胡鑲唉了聲,手在陸恆肩上拍拍,「改明兒下官帶陸大人去紅袖閣轉轉,那兒的美人多,也叫大人開開眼。」
陸恆淺笑道了聲好。
胡鑲便欲走。
陸恆叫住他,「胡僉事不是說府里下人不盡心?本官的這幾個下人都是幹活的一把好手,你不挑一個帶回去?」
沒了美人兒,胡鑲早沒心思挑婢女,隨手指了一個,「就她吧。」
陸恆睨過那婢女,應著好,目送他們離開。
——
這頭余晚媱趁著夜色回屋,叫了水進盥室,褪掉衣衫才發覺穿了陸恆的褻衣回來,褻衣上有大片血跡,整個盥室都像是染了血腥味,是他身上的,在她放肆的那段時間內,他流了許多血。
所以他才起不來抓她。
余晚媱攥緊那件褻衣,倏忽一把將其扔進衣簍里,合著眸沉入熱水中。
過小半個時辰,她從盥室內出來,進卧室就見傅氏坐在床頭,把歲歲哄睡著了。
傅氏聽見她的腳步聲,眼慈祥的看著歲歲,「這孩子睡得可真香,一點兒也不知愁。」
余晚媱坐下來,凝視著歲歲,小嘴嘟吧嘟吧,才會叫母齊,可能再長大點,就可以清楚的喊她母親了。
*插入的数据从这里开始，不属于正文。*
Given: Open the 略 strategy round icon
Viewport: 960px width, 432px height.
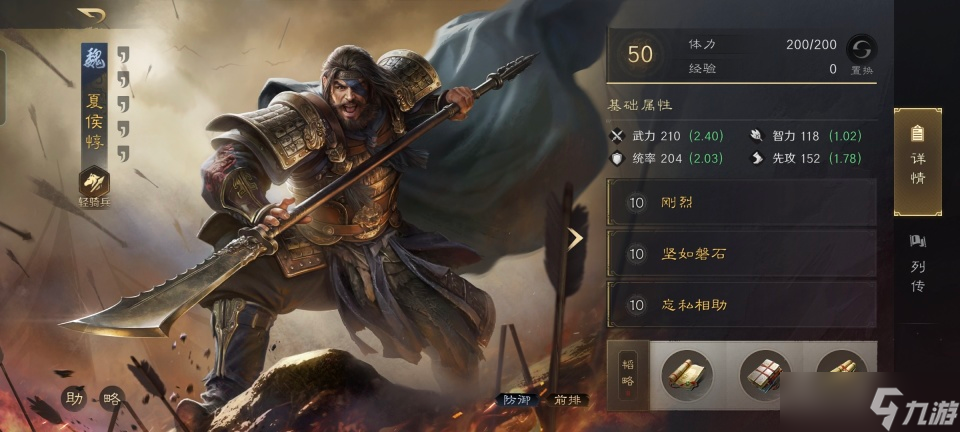Looking at the screenshot, I should coord(112,399).
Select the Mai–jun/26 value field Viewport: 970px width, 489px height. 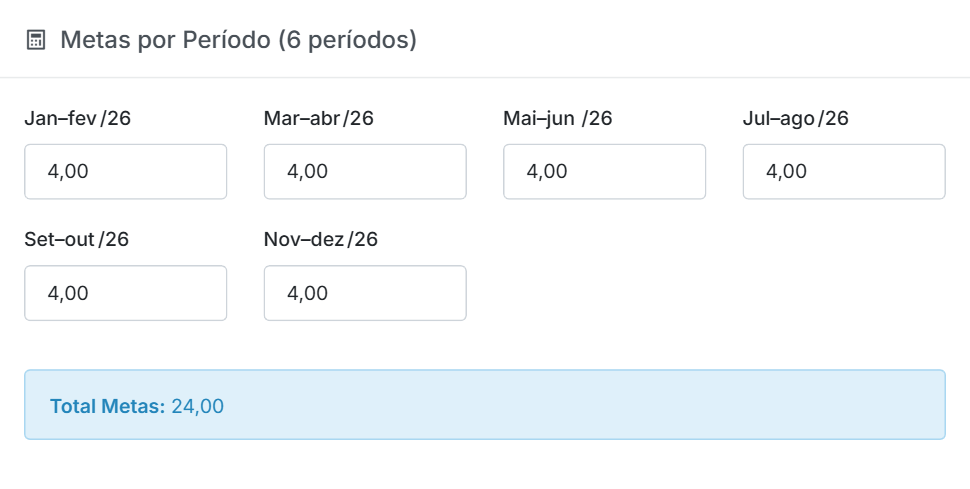click(x=604, y=171)
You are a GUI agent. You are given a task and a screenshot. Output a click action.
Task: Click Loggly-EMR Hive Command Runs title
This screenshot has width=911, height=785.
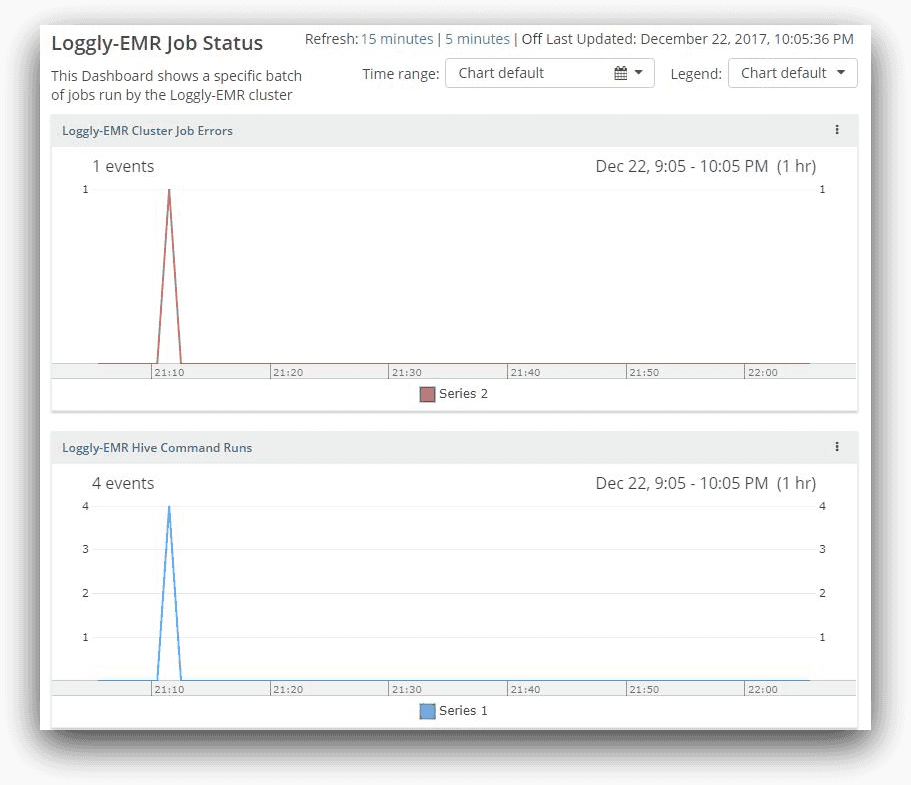tap(157, 448)
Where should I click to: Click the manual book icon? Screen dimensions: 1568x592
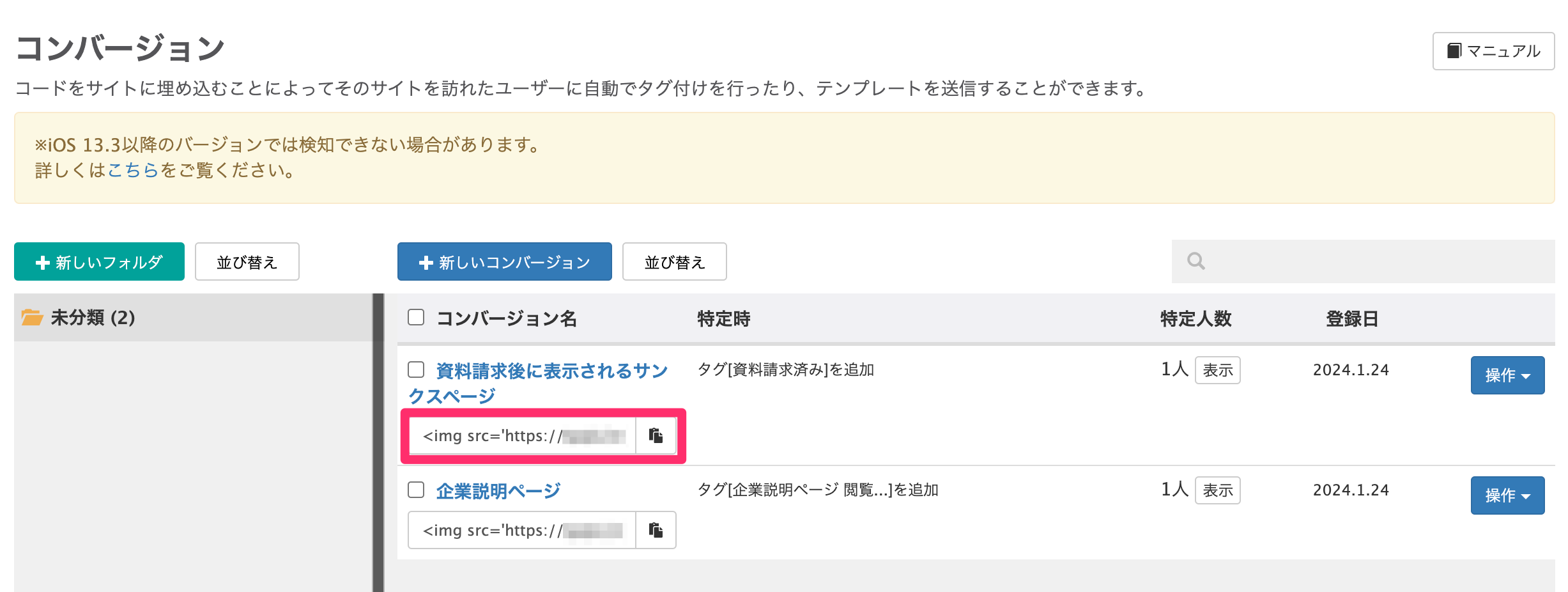coord(1454,51)
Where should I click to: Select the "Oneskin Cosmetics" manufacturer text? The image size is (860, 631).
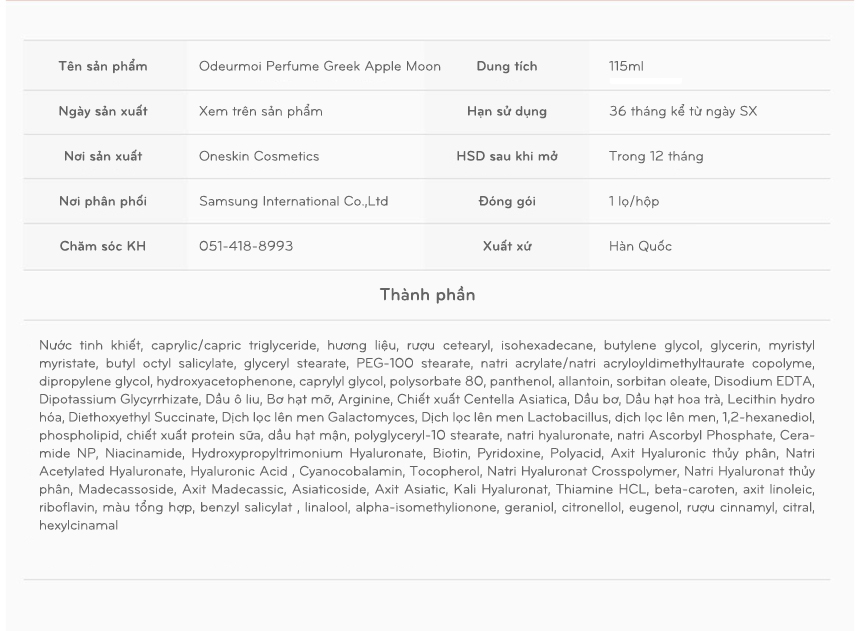click(259, 156)
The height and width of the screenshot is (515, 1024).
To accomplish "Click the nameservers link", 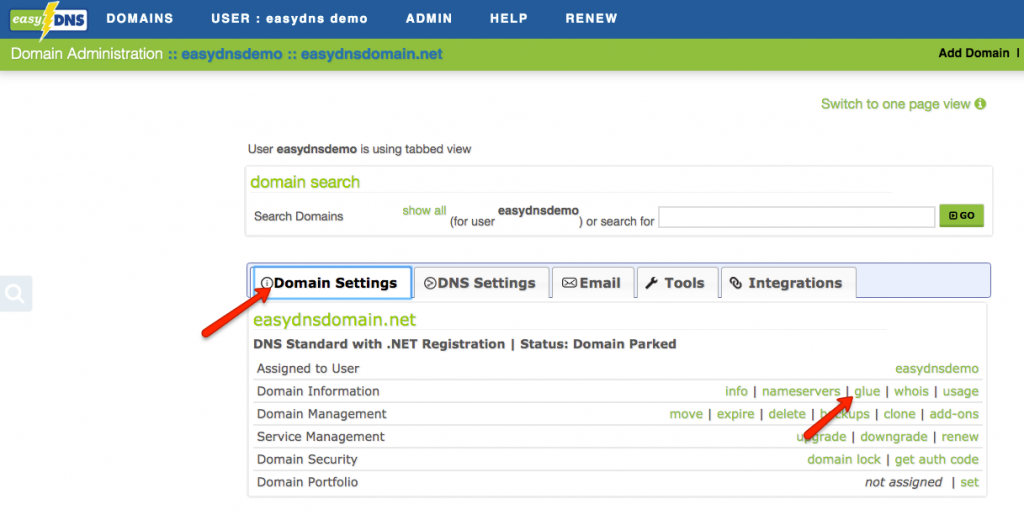I will 801,391.
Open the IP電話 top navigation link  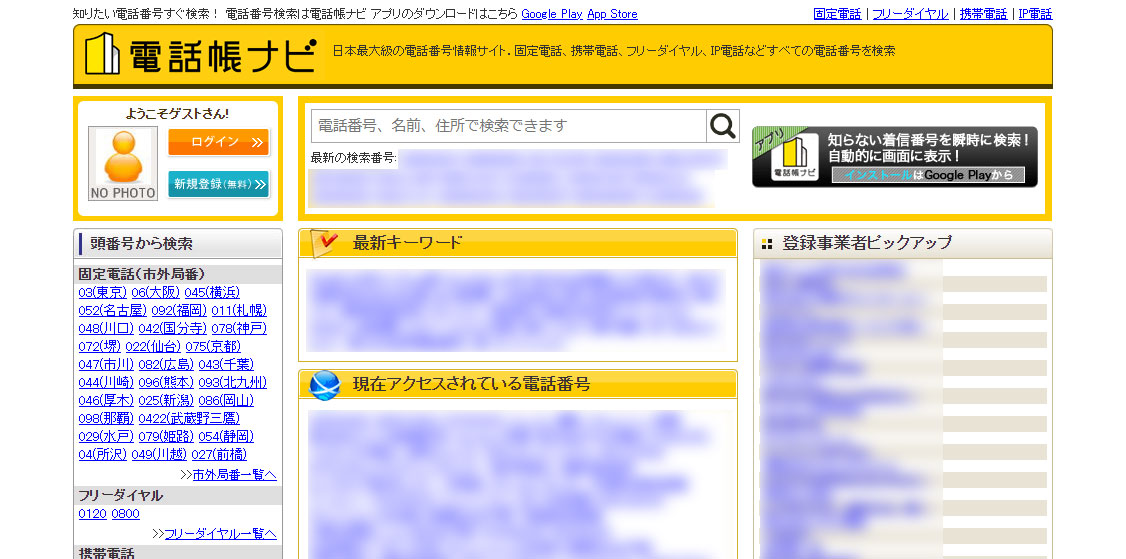[x=1035, y=14]
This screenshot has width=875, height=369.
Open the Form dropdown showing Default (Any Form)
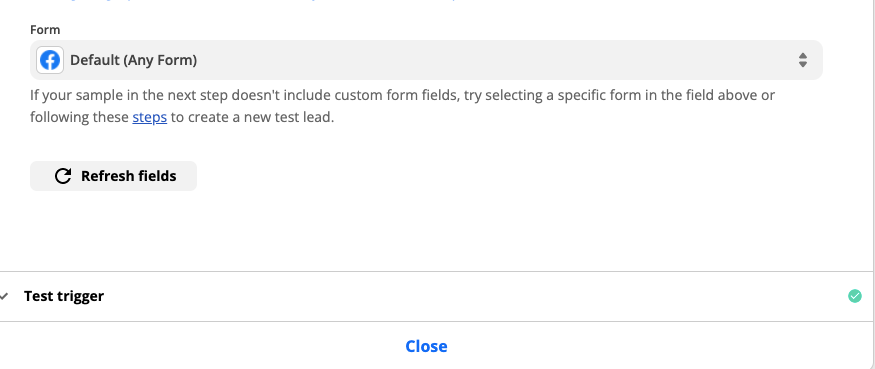(426, 60)
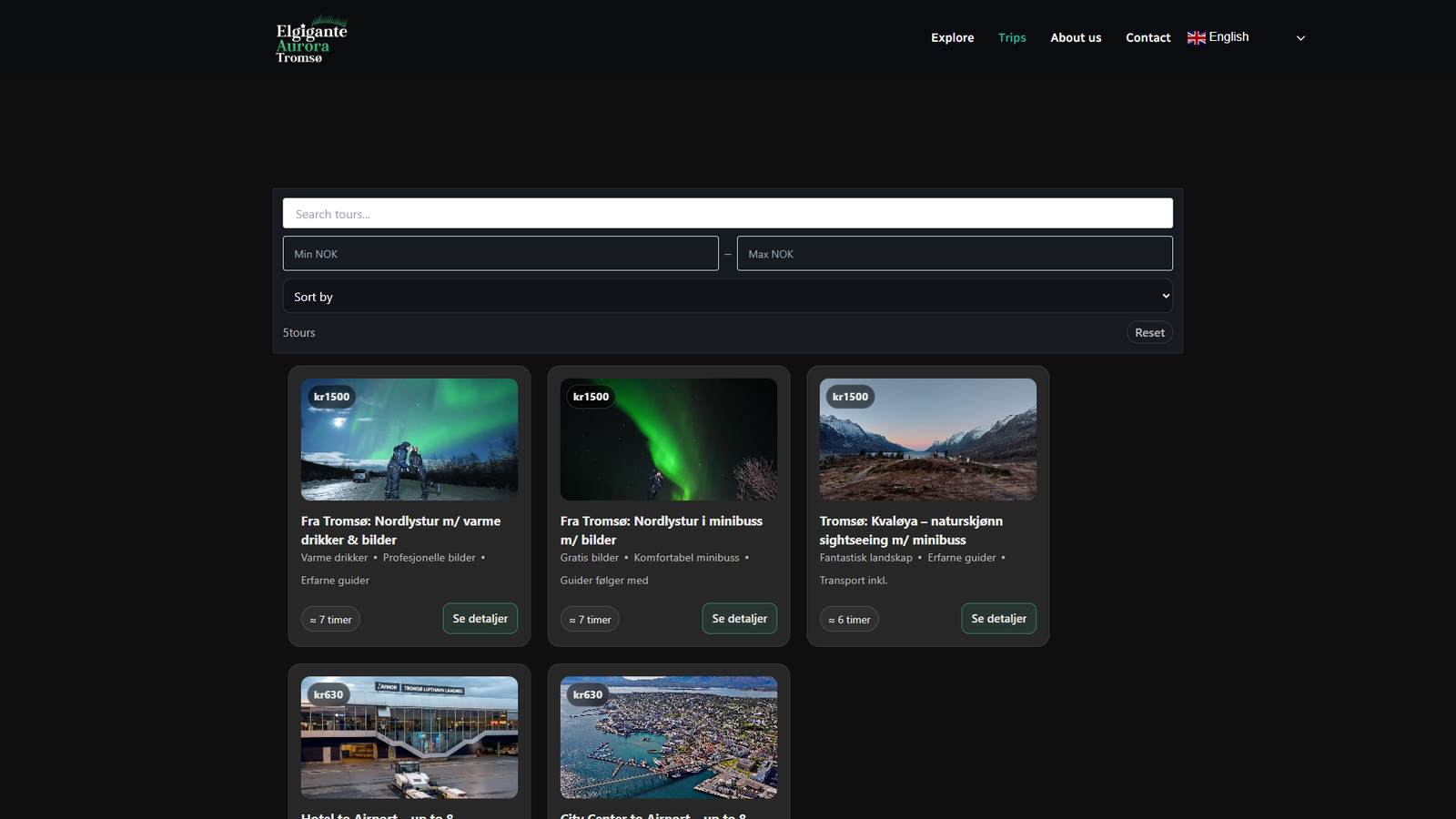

傅氏道,「今兒閑著,我邀了陳肅的夫人劉氏來府里小坐,她倒沒看出你是瑾瑜的夫人,一個勁兒的誇你好,那陳氏看來跟陳家也不見得有多親,知道了你是我女兒,都沒跟劉氏說,顯然是後來被瑾瑜趕出陸家后,就再也沒回陳家,也沒和劉氏搭過話。」